I think about this for longer than I should. I hadn't seen him since last Christmas and only then for a few beers. Our conversation felt strained, and our emails became reduced to nothing but forwarded jokes. I do miss him, but not in the way I think I should.

“Yes,” I tell her. “I miss him.”

She stays quiet, and I look out at the road with her, neither of us moving or talking until I say, “You know, when we were kids and I'd make a mistake, your father would never say anything to me. Just go quiet for a few days and give me these awful looks. He wouldn't sit by me at lunch and wouldn't call me at home. Back then I had a car and he didn't, so I'd usually pick him up, and when he was mad, I'd wait for him on the curb every morning. When he wasn't mad anymore he'd come out and get in the car and we'd go to school and act like nothing had ever happened.
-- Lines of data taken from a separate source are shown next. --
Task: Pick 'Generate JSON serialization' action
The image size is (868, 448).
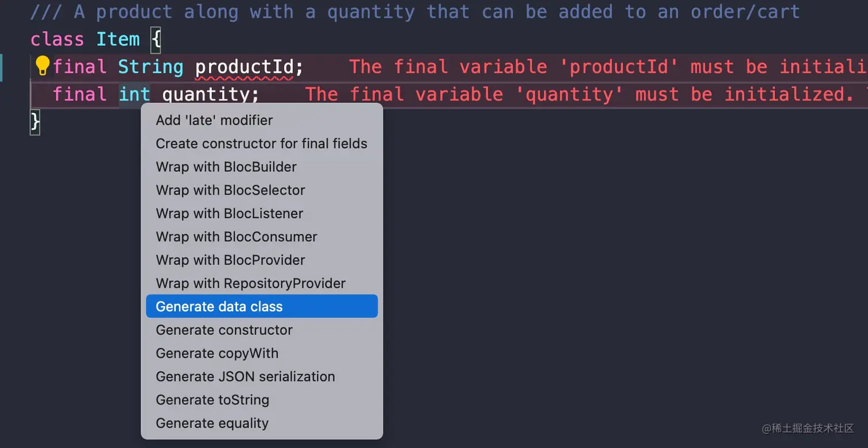Action: (245, 377)
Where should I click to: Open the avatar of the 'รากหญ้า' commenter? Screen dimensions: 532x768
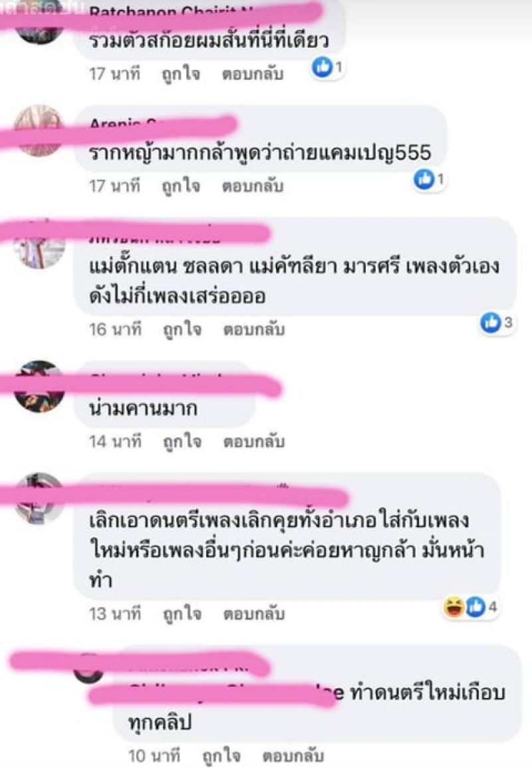(x=39, y=131)
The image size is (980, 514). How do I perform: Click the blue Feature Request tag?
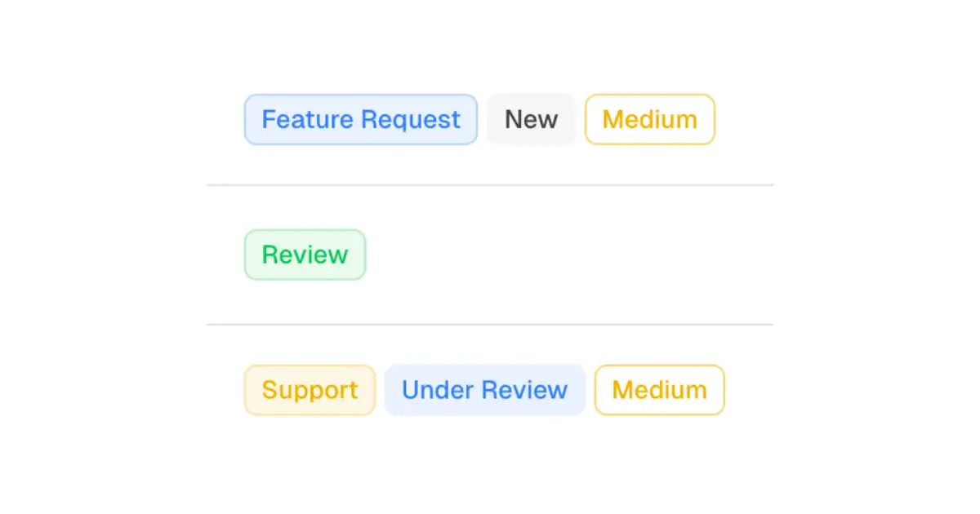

“He made me think by doing that. And if I tried to mention what had happened or tell him I was sorry, he wouldn't let me. Just say, ‘I already forgot it.' Even then as a kid that's what he did. That's funny, ain't it? A person acting that way.”

Carly Ray is sleeping, though, and she leans into me. I put my arm around her and expect her to knock it away, but she nudges closer next to me. Her breathing is soft and blows lightly against my skin. I pick her up and she rouses a little but falls back asleep, and I carry her into her room. The poster is taped up and hanging in its place on the wall. I think about the way my own father used to carry me to bed and how warm it felt next to him and how strong his arms were wrapped around me.

I pull back her covers and lay her down and then pull them back up. She rolls to her side and then onto her back. The streetlamp outside goes off, and the room is suddenly dark. I lean down and whisper, “I'm sorry, Beryl.”

She opens her eyes to me but doesn't say anything, and we stay like that. Two strangers staring at each other, one charged with taking care of the other.